Hallo Wirrlicht! Diese Frage beschäftigte mich auch, denn ich war sozusagen überrascht darüber, wie wenig mich die Folternachrichten überrascht haben - und dies widerum irritierte mich; es schien nur allzu logisch zu sein, dass dies passieren würde, nachdem die Amerikaner durch Guantamo und ihre "Spezialgefängnisse" die Voraussetzungen für diese Ausartugen geschaffen hatten.
Ich fragte mich nun: Kann man sich mit dieser Logik zufrieden geben? Wenn man die Voraussetzungen schafft, dann vergisst der Mensch die seinige und des Anderen Würde?

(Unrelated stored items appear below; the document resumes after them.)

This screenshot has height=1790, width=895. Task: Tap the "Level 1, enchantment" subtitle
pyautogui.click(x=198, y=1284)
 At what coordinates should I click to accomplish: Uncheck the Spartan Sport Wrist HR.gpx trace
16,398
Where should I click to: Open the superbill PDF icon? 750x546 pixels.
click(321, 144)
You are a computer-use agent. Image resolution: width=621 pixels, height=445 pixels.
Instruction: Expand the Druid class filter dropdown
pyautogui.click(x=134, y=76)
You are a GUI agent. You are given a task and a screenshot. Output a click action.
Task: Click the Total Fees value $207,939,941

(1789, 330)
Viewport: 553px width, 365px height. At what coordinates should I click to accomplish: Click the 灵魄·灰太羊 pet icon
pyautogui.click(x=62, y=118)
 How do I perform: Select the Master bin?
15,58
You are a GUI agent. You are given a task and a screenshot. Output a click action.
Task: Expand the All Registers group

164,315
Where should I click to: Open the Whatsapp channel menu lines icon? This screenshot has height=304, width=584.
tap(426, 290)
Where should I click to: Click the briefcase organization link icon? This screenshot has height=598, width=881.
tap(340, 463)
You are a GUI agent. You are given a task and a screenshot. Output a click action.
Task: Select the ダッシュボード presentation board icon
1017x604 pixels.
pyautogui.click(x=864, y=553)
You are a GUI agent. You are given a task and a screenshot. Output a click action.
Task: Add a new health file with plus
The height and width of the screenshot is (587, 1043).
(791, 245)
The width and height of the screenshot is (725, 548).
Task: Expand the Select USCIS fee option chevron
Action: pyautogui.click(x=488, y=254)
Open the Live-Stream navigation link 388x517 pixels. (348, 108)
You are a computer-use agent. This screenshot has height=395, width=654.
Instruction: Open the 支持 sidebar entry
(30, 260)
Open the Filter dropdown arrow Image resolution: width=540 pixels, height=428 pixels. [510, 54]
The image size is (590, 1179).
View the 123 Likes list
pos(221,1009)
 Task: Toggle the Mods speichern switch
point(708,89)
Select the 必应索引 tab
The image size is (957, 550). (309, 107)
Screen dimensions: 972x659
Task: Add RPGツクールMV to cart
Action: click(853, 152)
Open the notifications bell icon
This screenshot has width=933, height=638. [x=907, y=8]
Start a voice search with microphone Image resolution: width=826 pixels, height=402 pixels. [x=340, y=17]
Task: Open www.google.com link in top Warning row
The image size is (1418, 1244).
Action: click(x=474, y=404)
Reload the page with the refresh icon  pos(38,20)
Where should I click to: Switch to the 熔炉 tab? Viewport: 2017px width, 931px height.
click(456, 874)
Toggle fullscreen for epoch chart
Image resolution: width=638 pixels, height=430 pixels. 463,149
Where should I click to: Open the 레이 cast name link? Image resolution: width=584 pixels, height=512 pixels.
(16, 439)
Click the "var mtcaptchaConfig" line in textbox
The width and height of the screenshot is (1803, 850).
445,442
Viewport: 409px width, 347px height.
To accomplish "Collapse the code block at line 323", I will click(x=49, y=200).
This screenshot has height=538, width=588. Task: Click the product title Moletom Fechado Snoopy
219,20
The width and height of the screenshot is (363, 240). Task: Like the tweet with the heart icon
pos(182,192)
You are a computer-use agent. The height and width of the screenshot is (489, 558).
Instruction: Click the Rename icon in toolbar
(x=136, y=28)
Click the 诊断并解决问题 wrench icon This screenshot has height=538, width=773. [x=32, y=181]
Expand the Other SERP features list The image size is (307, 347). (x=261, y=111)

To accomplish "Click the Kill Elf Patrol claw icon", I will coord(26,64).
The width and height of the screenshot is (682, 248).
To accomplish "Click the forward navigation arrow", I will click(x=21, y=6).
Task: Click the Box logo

Ich glaube aber nicht, dass sich diese Soldatinnen und Soldaten erst bewusst machen müssen, dass die anderen nichts wert sind - schon der Hierarchieunterschied löst den Sadismus aus, wie dieses bekannte, ich glaube "Stanford-Experiment" genannte Beispiel gezeigt hat, das im Gegfängnis aus normalen Menschen in kürzester Zeit fiese Sadisten machte.
Die Wissenschaft gesteht ein, dass dazu fast jeder Mensch fähig ist und dass die Hemmschwelle erschreckend niedrig ist - umso mehr zeigt sich, dass wir auf die demokratischen Grundstrukturen, die uns vor diesen - ich sage jetzt mal provokativ "animalischen" - Zügen schützen, den höchsten Wert legen müssen. Weder die eigene Würde noch die des Anderen schützt uns vorm Rückfall in archaische Grausamkeit, sondern nur die fuktionierende humanistischen Strukturen.

Ich behaupte: WÜRDE ist das Bewußtsein, etwas WERT zu sein - das mag sich in Zuneigung, in Respekt, in der Anerkennung dessen, was man leistet, zeigen. Die Würde des einzelnen Menschen - das, was angetastet werden kann - ist in jedem einzelnen Menschen tief verwurzelt. In dem Moment, wo der Mensch dazu gebracht wird, dieses Empfinden des eigenen Wertes in Frage zu stellen oder sogar zu verlieren, ist seine Würde angetastet.

LG, wirrlicht

EIne der vielen Definitionen, der ich zustimmen würde. SIe beinhaltet allerdings das Problem, dass hier die Psychologie dazwischen funken kann: Menschen mit geringem Selbstbewusstsein empfinden sich leicht als wertlos - ohne dass man ihnen das explizit gesagt hat. Vielleicht empfangen sie diese Botschaft indirekt durch die Gesellschaft, durch deren Werte. Aber kann man die Gesellschaft immer dafür verantwortlich machen? Hier liegt ein Kernproblem: DIe Gesellschaft kann die Unantastbarkeit der Würde zwar postulieren, wie sie sie aber erhalten, schützen kann, diese Antwort kann nicht umfassend gegeben werden.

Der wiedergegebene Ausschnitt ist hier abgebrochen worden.